[[ DATA RECORDS open ]]
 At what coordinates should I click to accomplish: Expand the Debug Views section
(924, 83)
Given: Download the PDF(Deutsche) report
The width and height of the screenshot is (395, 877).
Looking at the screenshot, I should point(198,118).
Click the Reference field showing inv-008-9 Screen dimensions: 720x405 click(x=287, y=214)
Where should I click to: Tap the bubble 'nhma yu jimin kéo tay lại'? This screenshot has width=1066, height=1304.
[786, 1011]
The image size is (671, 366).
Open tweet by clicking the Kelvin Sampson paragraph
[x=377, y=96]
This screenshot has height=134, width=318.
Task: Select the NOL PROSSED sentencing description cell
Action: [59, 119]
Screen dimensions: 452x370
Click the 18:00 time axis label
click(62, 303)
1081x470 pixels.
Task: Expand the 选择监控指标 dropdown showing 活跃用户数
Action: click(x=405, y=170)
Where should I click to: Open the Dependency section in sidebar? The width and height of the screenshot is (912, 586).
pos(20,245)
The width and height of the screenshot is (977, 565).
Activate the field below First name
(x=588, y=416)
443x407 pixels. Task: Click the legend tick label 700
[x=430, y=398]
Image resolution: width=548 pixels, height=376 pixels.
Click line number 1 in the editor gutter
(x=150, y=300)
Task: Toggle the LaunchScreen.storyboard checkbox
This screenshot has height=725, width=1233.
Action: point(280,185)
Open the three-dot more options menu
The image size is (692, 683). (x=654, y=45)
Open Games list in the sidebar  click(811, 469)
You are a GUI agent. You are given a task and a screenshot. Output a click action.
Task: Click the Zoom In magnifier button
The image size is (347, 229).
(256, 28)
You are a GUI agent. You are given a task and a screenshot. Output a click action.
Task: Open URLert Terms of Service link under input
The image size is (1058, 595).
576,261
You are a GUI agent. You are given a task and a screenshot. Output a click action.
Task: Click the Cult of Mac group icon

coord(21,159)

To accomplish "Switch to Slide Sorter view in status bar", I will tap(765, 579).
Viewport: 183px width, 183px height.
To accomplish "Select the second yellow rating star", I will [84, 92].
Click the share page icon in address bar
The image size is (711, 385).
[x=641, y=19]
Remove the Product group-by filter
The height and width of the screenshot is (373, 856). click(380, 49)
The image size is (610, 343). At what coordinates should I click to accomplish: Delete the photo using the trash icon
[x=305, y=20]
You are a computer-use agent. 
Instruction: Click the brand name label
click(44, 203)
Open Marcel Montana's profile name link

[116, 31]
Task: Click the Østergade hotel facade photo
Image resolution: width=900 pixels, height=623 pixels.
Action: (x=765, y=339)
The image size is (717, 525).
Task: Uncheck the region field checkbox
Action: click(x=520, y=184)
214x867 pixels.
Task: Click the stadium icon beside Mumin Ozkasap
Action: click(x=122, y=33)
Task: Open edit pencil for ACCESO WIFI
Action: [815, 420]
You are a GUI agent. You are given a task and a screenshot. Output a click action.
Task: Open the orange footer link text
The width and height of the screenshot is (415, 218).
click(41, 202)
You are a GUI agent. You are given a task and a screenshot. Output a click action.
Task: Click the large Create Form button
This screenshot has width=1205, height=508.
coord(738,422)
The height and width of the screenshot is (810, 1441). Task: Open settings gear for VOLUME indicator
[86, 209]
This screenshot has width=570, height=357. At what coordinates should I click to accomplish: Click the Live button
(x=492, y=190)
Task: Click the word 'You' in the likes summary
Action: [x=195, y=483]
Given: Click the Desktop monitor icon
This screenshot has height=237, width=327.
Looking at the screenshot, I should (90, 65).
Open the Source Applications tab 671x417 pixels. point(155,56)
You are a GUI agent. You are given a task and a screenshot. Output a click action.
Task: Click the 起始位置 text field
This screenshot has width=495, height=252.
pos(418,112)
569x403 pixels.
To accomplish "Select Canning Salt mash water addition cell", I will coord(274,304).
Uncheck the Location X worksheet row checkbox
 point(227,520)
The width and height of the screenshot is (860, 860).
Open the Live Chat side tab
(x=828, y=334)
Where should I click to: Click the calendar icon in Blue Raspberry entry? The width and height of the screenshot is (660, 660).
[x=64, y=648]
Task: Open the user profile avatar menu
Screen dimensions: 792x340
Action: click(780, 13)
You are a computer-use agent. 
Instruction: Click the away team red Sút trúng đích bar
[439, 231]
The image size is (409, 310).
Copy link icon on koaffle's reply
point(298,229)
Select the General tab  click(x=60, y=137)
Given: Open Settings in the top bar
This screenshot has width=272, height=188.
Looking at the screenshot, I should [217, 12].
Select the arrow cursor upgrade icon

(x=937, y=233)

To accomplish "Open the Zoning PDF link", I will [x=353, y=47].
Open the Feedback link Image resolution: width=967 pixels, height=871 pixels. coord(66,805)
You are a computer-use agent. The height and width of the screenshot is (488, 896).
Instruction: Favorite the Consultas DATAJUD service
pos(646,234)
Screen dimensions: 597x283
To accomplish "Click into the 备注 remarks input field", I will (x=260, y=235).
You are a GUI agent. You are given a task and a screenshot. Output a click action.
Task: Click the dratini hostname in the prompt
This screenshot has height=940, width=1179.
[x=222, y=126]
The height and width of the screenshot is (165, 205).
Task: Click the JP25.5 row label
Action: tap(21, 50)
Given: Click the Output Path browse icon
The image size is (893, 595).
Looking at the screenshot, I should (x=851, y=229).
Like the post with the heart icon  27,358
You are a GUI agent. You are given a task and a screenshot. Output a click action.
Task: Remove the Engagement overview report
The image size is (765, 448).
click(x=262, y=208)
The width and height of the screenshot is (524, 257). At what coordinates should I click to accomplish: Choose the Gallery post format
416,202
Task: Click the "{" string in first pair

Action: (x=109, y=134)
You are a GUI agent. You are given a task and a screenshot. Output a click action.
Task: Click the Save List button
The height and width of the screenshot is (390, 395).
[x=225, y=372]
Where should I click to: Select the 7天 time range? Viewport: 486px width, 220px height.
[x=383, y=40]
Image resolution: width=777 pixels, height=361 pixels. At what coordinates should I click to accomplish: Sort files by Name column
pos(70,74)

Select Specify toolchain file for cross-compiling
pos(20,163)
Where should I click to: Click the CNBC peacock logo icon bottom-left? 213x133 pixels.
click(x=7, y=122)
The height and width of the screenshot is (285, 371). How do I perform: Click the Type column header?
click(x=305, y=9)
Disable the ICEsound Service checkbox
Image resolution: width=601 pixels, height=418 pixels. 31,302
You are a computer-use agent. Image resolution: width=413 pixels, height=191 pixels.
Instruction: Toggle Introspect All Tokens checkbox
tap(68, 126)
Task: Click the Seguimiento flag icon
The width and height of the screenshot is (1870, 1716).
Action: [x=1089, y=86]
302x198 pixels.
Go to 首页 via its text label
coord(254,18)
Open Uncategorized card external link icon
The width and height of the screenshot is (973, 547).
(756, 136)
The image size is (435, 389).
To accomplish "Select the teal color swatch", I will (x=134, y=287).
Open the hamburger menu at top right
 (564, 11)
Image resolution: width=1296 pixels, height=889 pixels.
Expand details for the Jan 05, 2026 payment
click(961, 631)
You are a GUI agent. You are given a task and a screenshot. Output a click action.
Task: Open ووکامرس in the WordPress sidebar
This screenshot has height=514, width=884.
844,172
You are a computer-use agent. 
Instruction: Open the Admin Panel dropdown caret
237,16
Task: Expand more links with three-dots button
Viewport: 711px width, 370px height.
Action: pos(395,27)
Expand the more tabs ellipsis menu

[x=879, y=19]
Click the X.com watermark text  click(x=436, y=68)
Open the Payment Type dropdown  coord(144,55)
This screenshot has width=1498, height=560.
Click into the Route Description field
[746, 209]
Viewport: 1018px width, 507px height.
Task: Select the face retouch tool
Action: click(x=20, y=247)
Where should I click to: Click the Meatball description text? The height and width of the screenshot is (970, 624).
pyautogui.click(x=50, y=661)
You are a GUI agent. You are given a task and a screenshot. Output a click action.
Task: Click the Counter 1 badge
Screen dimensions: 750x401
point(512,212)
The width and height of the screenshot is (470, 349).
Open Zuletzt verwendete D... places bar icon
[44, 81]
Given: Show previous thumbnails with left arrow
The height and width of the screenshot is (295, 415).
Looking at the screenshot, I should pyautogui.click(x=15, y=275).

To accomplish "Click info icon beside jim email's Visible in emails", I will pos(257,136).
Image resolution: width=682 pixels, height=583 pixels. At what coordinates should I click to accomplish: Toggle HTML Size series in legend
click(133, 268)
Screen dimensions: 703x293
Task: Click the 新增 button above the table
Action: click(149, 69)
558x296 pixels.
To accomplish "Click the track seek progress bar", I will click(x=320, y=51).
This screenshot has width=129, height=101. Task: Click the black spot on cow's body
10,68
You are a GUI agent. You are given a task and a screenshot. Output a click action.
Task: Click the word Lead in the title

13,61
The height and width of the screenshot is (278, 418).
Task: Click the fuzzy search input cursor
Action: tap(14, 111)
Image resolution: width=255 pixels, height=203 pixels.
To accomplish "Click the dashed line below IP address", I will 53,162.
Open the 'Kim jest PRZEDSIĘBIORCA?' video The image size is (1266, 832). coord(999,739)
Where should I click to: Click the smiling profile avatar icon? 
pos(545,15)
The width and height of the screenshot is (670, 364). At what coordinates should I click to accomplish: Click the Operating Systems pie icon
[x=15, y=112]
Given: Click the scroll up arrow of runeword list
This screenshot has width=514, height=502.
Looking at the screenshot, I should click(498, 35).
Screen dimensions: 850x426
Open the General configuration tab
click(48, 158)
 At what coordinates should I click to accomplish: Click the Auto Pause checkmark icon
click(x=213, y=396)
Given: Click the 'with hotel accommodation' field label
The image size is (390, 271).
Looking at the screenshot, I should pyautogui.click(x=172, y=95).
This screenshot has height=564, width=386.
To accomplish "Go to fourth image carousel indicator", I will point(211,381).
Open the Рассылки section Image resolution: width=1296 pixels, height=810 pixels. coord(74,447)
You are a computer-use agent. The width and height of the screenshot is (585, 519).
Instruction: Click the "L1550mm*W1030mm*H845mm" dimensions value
[[ DATA RECORDS closed ]]
**TASK:**
Your task is to copy each line of the listing that holds the word "report".

**ANSWER SPACE:**
Given: Download the PDF(Deutsche) report
Task: Remove the Engagement overview report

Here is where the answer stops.